#### Records provided
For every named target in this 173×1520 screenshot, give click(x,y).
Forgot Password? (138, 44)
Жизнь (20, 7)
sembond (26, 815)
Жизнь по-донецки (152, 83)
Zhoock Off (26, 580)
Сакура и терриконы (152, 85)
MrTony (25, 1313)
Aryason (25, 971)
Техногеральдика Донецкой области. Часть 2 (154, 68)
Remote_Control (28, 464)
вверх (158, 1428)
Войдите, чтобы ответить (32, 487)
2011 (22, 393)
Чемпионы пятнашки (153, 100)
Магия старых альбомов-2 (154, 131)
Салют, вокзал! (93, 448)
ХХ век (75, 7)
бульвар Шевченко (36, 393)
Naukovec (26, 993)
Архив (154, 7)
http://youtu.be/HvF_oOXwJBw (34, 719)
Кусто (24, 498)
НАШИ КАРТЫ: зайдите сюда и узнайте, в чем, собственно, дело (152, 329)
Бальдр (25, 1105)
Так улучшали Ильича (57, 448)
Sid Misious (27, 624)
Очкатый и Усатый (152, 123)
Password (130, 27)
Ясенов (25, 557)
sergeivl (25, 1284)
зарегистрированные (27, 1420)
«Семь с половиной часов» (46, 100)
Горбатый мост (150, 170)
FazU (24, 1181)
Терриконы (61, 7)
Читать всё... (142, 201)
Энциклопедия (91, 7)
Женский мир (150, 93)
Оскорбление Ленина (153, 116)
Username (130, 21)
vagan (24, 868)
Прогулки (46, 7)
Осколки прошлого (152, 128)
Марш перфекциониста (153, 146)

#### What you should do
Reproduce every line of the material verbatim, from its first line down to and including the line that contains "Sid Misious (27, 624)".

#### Solution to this problem
For every named target in this 173×1520 screenshot, give click(x,y).
Forgot Password? (138, 44)
Жизнь (20, 7)
sembond (26, 815)
Жизнь по-донецки (152, 83)
Zhoock Off (26, 580)
Сакура и терриконы (152, 85)
MrTony (25, 1313)
Aryason (25, 971)
Техногеральдика Донецкой области. Часть 2 (154, 68)
Remote_Control (28, 464)
вверх (158, 1428)
Войдите, чтобы ответить (32, 487)
2011 (22, 393)
Чемпионы пятнашки (153, 100)
Магия старых альбомов-2 (154, 131)
Салют, вокзал! (93, 448)
ХХ век (75, 7)
бульвар Шевченко (36, 393)
Naukovec (26, 993)
Архив (154, 7)
http://youtu.be/HvF_oOXwJBw (34, 719)
Кусто (24, 498)
НАШИ КАРТЫ: зайдите сюда и узнайте, в чем, собственно, дело (152, 329)
Бальдр (25, 1105)
Так улучшали Ильича (57, 448)
Sid Misious (27, 624)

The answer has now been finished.